Well-known learning frameworks such as recent versions of Tensorflow and PyTorch include distributed learning capabilities that utilize multiple GPU machines to perform training. However, the configuration is complex, and in order to achieve adequate efficiency, you must perform high-difficulty customization in many areas such as network configuration, authority management, and data sharing. Because of this, several frameworks aimed at easy distributed learning are emerging.
Horovod is a well-known distributed learning framework that supports Keras, Tensorflow, PyTorch and MxNet:
According to the experiment using Horovod, in the case of Inception V3 or ResNet-101, a distributed learning efficiency of 90% can be obtained compared to a single node, and in the case of VGG-16, a distributed learning efficiency of 68% can be obtained. In other words, for example, if you use 4 nodes, you can get 3.6 times the learning efficiency for Inception V3 and 1.8 times for VGG-16.

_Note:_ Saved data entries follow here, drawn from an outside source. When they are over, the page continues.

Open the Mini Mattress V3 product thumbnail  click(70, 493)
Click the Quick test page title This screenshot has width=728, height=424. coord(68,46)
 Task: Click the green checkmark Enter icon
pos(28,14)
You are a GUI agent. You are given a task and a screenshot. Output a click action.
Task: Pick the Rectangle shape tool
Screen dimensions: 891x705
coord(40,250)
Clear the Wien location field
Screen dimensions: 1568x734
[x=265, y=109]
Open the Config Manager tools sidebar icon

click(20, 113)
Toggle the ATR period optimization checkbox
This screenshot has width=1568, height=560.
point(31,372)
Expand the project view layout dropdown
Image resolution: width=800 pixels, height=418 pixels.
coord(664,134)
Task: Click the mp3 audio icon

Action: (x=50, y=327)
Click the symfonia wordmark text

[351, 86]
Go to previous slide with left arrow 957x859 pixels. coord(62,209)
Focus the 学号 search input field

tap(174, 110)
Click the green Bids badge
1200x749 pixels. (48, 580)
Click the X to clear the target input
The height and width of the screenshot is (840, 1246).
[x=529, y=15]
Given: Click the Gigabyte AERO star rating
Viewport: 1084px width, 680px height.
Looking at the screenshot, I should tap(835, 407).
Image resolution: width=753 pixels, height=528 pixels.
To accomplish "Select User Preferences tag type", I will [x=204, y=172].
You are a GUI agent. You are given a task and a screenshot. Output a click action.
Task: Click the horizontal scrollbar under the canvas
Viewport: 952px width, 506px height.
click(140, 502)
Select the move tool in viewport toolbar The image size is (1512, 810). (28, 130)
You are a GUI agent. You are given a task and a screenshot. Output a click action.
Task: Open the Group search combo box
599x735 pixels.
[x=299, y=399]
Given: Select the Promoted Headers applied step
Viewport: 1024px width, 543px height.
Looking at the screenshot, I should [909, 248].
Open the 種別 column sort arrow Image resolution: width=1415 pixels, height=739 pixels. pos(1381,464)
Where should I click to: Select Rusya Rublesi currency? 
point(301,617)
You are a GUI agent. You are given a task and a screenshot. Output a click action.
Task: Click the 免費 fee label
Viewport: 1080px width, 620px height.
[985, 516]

RaySGD is a framework implemented on top of PyTorch's distributed learning function, and is designed to greatly improve the convenience of setting. There is a weakness of being limited to PyTorch, but the efficiency of distributed learning is slightly improved compared to Horovod, which is said to be about 20% or more improvement compared to the distributed learning function built into the existing PyTorch. In particular, Horovod is a bit complicated to set up external libraries such as MPI or NCCL, and RaySGD has the advantage of being able to create extensible learning code with only simple installation and configuration, compared to having to build and use it according to the environment:
Both Horovod and RaySGD are freely available, open source and actively improving projects. Of course, using a pre-built GPU cluster such as AWS is one way, but for the purpose of building your own GPU farm, introducing and using such a framework would be a good starting point.